### Page extract
◇ ◇ ◇

The arrival of kudzu bug to Arkansas is not “if,” but “when,” Jeremy Greene professor of entomology at Clemson University, told a crowd of more than 325 on Friday at the Tri-State Soybean Forum.“You will get kudzu bugs here in Arkansas,” he said. “It's just a matter of time.”
Greene presented results of research on this invasive pest that exploded from the time it was first found in a handful of counties in Georgia in 2009 to span the South to the eastern edge of the Mississippi River. Kudzu bugs, which can produce two generations a growing season, can impact soybean yields.
Greene said research indicates that pyrethroids seem to have the greatest effect on kudzu bug populations and the key is to keeping the bug in hand is controlling the nymphs.
Aerial blight Terry Spurlock, extension plant pathologist for the University of Arkansas System Division of Agriculture, discussed research on the distribution of aerial blight in soybean fields that were in annual rotation with rice.
The inoculum for aerial blight fares well in the wet conditions of rice fields and will persist and accumulate in the soil. “It's a big tough disease. It just sort of kicks the door in and does what it wants to do,” he said.
Spurlock said research shows a correlation between elevation and occurrence of the disease, with higher levels of infection correlating with lower elevations in the field and in bends in the levees.
“That inoculum is built up in the soil and it's ready to go,” he said. “If we get cool and we get wet, at canopy closure, we better be hunting aerial blight.”

◇ ◇ ◇

### Tasks to perform
**a.** Summarize the forum report in two sentences.
**b.** According to the forum report, in which state was the kudzu bug first found?
The records are separate material and have no connection to the forum report.

### Record extracts
◇ ◇ ◇

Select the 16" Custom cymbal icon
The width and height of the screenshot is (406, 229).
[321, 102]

◇ ◇ ◇

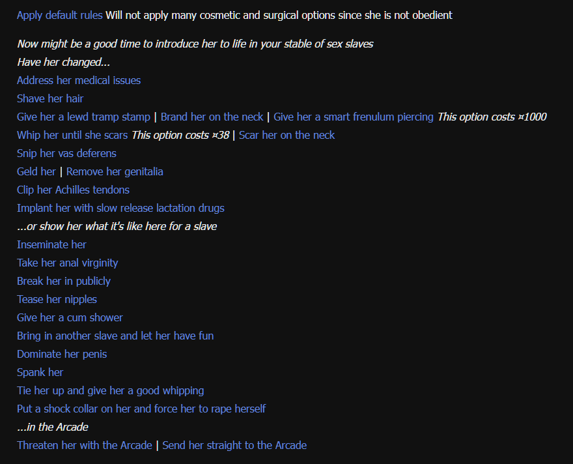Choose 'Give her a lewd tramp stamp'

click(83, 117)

◇ ◇ ◇

### Outputs by task
**a.** At the Tri-State Soybean Forum, Clemson University entomology professor Jeremy Greene said that the kudzu bug, an invasive pest that can affect soybean yields, will reach Arkansas, and that pyrethroids and control of the nymphs appear key to managing it. Terry Spurlock of the University of Arkansas System Division of Agriculture reported that aerial blight inoculum builds up in the soil of soybean fields rotated with rice, and that infection is higher at lower field elevations and in levee bends.

**b.** Georgia.